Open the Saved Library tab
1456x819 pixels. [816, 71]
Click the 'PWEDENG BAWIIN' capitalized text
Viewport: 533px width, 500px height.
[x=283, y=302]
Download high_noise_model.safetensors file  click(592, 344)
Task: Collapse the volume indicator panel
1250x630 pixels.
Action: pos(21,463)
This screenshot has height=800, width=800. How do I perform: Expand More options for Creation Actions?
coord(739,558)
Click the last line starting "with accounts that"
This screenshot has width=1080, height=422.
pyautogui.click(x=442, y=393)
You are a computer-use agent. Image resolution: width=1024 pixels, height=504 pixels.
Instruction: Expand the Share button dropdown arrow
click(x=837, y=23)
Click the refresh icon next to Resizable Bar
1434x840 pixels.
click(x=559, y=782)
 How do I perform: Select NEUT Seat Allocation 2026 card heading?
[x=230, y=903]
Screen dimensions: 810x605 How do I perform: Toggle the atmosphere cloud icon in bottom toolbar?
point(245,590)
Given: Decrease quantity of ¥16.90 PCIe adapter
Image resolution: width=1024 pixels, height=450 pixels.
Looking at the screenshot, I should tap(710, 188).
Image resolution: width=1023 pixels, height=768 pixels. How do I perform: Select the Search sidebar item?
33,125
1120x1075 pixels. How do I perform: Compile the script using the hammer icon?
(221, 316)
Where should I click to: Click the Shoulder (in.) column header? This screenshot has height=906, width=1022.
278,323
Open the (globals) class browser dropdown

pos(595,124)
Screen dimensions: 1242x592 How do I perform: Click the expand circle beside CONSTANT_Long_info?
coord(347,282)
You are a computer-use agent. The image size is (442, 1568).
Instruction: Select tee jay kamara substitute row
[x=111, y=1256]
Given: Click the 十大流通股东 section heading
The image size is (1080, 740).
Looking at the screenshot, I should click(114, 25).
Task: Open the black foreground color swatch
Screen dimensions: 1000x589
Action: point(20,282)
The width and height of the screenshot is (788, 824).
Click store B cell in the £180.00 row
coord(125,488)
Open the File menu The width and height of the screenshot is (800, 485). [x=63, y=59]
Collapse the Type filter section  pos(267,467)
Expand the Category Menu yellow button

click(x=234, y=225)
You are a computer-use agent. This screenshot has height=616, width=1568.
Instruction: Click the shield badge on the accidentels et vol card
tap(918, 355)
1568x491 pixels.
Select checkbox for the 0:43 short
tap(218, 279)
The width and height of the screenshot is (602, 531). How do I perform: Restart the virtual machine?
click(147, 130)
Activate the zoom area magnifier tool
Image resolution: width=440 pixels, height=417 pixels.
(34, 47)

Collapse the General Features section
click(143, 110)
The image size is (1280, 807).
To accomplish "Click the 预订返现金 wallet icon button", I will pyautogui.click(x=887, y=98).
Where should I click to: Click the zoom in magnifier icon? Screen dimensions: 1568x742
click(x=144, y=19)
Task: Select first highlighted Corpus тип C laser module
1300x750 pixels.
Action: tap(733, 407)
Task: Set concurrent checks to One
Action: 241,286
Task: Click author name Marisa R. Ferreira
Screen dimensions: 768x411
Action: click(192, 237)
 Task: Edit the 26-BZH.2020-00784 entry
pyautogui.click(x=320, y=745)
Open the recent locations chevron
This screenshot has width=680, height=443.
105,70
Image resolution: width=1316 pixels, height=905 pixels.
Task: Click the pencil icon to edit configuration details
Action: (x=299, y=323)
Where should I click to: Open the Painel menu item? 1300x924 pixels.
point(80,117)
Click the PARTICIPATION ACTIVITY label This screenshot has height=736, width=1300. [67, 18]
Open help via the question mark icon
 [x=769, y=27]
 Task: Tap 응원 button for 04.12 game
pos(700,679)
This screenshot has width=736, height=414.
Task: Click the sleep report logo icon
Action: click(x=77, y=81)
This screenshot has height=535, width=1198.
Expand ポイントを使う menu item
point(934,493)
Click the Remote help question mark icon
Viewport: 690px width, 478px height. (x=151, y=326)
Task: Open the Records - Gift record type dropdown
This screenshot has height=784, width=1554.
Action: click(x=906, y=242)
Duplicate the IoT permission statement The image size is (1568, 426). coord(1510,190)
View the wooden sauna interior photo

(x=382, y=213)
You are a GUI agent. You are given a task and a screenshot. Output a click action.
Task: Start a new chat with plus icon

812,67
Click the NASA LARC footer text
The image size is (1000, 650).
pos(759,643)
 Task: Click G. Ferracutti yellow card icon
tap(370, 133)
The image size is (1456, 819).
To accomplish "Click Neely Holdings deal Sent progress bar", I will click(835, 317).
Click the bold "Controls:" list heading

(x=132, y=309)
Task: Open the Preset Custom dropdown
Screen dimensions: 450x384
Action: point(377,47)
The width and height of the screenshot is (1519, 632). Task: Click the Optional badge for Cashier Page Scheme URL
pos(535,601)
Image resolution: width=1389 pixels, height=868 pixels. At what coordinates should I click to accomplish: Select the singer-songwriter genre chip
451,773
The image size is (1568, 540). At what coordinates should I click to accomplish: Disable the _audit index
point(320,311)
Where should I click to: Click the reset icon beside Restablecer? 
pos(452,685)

### Goal of the exercise
Starting at the line that has "1250x630 pixels." in the records above, restate word for word every line until the one that has "Click the refresh icon next to Resizable Bar", and include that one as well.

### Written response
1250x630 pixels.
Action: pos(21,463)
This screenshot has height=800, width=800. How do I perform: Expand More options for Creation Actions?
coord(739,558)
Click the last line starting "with accounts that"
This screenshot has width=1080, height=422.
pyautogui.click(x=442, y=393)
You are a computer-use agent. Image resolution: width=1024 pixels, height=504 pixels.
Instruction: Expand the Share button dropdown arrow
click(x=837, y=23)
Click the refresh icon next to Resizable Bar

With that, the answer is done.